Questioning the limit. On a letter by Robert Antelme

This study focuses on the singular characteristics whereby a letter from Robert Antelme, long unpublished, appears to herald the possibility of another conception of writing. In contrast with the literary tradition from which it breaks away, the letter employs a discourse that scrutinizes what lies beyond a limit of the human, which is the twentieth century’s apparent legacy to every writer. Thanks to this testimony, each initiative to speak out assumes the need for a paradoxical dignity of the written word. This transcending of literature can henceforth be seen as a privative sign (aliterature) of an aesthetic understood first and foremost as soma. Several motifs attest to it, seen as a challenge that must be taken up or ignored : the precariousness of speech, the distancing of presence, the ordeal of shamelessness. But above all, the questioning of the limit, or its tacit knowledge, sets itself up as the titulary of every act of writing worthy of the name.

***

Jean-Paul Dufiet
La langue et l’extrême dans la version théâtrale de Se questo è un uomo de Primo Levi

Dans l’adaptation théâtrale de son récit Se questo è un uomo, Primo Levi ne crée pas un langage de l’extrêmeavec le spectacle des corps suppliciés et des râles de la souffrance. C’est au contraire une véritable stratégie de l’énonciation, du dialogue et de la langue qu’il met en œuvre. En effet, sur scène, la première personne du récit est diffractée en plusieurs instances locutrices (un personnage d’auteur, un chœur, un déporté) ; le dialogue et la communication entre les déportés déploient, en direction du destinataire-spectateur, une fonction beaucoup plus heuristique qu’émotionnelle, et le babélisme provoqué par toutes les langues maternelles présentes à Auschwitz exprime le désir de préservation de l’humanité. De sorte que dans cette version dramatique, la langue de l’extrême entretient un rapport d’intelligence avec le destinataire-spectateur, tout en valorisant les éclats d’humanité des déportés.

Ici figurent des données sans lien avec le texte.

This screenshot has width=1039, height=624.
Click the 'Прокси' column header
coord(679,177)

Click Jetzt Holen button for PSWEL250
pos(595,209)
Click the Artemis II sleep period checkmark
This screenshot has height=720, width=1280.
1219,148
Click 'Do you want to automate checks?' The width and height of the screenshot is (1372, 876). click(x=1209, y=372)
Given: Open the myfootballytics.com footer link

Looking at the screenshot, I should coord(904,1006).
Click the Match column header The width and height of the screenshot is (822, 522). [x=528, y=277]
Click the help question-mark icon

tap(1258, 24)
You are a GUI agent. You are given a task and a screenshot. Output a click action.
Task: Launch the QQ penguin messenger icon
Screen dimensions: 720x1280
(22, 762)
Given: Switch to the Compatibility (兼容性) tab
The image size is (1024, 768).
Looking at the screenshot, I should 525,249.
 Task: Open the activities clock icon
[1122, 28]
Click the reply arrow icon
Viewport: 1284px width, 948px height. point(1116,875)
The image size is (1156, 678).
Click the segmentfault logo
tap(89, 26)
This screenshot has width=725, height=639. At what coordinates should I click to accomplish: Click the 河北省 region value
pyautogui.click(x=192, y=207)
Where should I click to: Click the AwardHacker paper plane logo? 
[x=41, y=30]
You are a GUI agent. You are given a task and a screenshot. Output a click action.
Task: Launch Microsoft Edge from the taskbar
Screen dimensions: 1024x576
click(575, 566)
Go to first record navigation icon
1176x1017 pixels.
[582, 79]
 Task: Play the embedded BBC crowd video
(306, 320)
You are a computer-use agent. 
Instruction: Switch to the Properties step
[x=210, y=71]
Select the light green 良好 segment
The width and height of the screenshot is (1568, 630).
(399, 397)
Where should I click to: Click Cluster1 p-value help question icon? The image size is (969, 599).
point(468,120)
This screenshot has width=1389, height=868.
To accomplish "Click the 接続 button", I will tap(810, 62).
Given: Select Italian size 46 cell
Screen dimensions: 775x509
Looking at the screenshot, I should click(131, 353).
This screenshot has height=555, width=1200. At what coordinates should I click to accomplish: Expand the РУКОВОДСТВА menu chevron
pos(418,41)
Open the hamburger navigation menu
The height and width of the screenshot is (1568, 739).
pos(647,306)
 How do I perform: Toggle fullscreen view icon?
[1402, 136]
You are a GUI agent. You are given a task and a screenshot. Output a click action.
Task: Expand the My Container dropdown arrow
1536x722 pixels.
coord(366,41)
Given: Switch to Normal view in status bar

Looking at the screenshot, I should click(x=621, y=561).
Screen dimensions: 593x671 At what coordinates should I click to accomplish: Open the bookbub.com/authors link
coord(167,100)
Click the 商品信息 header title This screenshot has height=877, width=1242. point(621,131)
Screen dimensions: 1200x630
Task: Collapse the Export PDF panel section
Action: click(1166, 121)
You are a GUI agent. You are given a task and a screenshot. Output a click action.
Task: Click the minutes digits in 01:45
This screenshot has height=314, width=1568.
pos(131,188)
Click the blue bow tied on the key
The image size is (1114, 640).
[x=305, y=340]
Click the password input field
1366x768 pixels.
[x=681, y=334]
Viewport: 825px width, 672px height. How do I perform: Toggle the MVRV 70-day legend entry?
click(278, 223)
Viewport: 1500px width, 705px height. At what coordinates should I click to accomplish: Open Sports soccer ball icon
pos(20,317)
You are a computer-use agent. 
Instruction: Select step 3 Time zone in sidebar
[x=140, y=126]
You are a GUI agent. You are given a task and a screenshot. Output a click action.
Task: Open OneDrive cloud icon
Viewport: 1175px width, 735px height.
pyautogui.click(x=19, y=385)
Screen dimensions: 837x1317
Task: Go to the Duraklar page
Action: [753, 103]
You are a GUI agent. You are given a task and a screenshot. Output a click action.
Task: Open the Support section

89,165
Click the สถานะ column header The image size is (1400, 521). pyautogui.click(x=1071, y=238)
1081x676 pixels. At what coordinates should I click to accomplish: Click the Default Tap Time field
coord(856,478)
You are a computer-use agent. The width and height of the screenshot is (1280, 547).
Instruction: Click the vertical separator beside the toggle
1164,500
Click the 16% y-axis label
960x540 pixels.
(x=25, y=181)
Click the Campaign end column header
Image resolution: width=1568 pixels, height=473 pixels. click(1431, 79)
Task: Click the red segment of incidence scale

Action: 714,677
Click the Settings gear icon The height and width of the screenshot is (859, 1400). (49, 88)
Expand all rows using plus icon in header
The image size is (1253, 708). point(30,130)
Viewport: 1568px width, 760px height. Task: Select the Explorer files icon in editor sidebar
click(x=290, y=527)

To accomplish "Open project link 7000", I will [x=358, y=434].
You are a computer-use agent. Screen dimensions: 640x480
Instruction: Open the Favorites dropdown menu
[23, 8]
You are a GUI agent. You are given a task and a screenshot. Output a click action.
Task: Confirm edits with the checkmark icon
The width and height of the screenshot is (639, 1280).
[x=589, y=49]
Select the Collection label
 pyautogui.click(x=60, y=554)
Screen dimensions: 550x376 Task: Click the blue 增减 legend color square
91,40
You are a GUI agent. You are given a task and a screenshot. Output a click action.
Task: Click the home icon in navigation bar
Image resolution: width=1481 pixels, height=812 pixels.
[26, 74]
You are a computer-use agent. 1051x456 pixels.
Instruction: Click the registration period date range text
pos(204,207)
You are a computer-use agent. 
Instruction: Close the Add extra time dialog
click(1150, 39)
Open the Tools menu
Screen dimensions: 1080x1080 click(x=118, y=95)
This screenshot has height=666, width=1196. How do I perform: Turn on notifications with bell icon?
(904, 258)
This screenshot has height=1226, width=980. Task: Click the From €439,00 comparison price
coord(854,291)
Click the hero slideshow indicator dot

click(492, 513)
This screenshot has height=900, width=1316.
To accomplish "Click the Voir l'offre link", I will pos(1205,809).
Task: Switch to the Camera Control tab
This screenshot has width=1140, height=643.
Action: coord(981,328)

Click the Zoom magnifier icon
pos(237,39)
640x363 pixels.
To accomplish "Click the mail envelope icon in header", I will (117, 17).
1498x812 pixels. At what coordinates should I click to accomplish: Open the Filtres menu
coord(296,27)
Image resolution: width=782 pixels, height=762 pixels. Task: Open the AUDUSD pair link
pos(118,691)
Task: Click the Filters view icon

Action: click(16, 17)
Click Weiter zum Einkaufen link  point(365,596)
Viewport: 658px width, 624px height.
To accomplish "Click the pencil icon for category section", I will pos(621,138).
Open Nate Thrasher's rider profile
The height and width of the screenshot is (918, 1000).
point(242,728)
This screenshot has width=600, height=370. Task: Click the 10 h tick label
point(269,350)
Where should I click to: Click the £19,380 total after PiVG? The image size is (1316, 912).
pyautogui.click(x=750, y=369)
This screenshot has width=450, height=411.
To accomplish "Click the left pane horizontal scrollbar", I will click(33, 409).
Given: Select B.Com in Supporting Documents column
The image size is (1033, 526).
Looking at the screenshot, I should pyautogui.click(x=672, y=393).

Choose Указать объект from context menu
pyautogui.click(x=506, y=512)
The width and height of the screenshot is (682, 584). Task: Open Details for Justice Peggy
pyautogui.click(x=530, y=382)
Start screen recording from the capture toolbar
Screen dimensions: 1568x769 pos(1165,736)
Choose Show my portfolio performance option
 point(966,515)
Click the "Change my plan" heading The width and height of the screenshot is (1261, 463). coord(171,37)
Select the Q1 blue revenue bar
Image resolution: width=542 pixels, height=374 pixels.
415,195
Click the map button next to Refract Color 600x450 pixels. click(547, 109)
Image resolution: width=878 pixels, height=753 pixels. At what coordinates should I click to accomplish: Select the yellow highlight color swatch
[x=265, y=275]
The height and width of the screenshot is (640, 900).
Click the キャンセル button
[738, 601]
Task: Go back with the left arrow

Language and the extreme in the theatrical version of Primo Levi’s Se questo è un uomo

In the theatrical adaptation of his narrative Se questo è un uomo [If this is a man], Primo Levi does not create a language of the extreme through the spectacle of tortured bodies and groans of suffering. Instead, he brings into play a veritable strategy of enunciation, dialogue and language. Indeed, on stage, the story’s first person narrator is diffracted into several narrative authorities (an author, a choir, a deported individual) ; dialogue and communication among the deported deploy, for the sake of the addressee-spectator, a function that is much more heuristic than emotional, and the babel of voices triggered by all the mother tongues present at Auschwitz expresses a desire for the preservation of humanity. So it is that in this dramatic version, the language of the extreme maintains a rapport of intelligence with the addressee-spectator, while enhancing the sparks of humanity in and by the deported.